PASSAGE FOR REVIEW:
Business case for €850,000 Oireachtas printer ‘sound’, PAC told

Dáil Clerk pursuing financial contribution from manufacturer with €2m spend forecast

The Komori printer purchased for the Houses of the Oireachtas was too big for its designated room so remedial works had to take place. Photograph: RTÉ News.

The Komori printer purchased for the Houses of the Oireachtas was too big for its designated room so remedial works had to take place. Photograph: RTÉ News.

 

The Clerk of Dáil Éireann has said there was a sound business case for the purchase of an €850,000 printer that would not fit into the room where it was intended to be housed.

Peter Finnegan told the Public Accounts Committee (Pac) that the failure of officials to spot measurement problems, flagged in advance, was a “major blind spot” but that the purchase made financial sense.

During an exchange with Sinn Féin TD Imelda Munster, over what she referred to as a “spending spree”, Mr Finnegan pointed out that the structural costs involved in installing the previous printer in 2004 were twice those in the recent case.

“When we have a piece of major equipment installation it invariably involves structural works,” he said. “We are not an organisation that has the luxury of installing equipment in a green field site. We are not Google down on the docks. We are an organisation that functions from Dublin 2 in very, very cramped conditions and invariably costs arise as a result of that.”

He said that even though mistakes were made, the investment was more cost effective than outsourcing printing services, which was the “most expensive option of all”.

Unreliable

During his opening remarks Mr Finnegan explained that the 12-year-old printers were becoming increasingly unreliable and costing €65,000 a year in maintenance and parts. Those costs, together with a necessary overhaul of the old system over a five year period, he said, would have amounted to some €500,000.

Deputy Munster said she was “amazed” by the argument of a “sound” business case, but Mr Finnegan insisted that it was difficult to argue that “the replacement of a printing press at €850,000 with additional costs for adaptations is not a better option than continuing with 12-year-old machinery”.

On reflection, he said the absence of an architect in the decision making process was the stand-out mistake.

Mr Finnegan also said he is pursuing a financial contribution from the company that provided a printer following the controversy over the cost overruns linked to the size of the machine.

Mr Finnegan said manufacturer Komori could not be held liable given information it had provided on specifications during the tendering process.

PROBLEMS TO SOLVE:
• a. In the article on the Oireachtas printer, how much were the 12-year-old printers costing each year in maintenance and parts?
• b. Write out the part of the article on the Oireachtas printer between "The Clerk of" and "to be housed.", inclusive.

GIVEN INFORMATION:
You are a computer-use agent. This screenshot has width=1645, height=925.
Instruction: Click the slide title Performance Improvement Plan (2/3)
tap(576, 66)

SOLUTIONS TO THE PROBLEMS:
• a. €65,000 a year.

• b.
The Clerk of Dáil Éireann has said there was a sound business case for the purchase of an €850,000 printer that would not fit into the room where it was intended to be housed.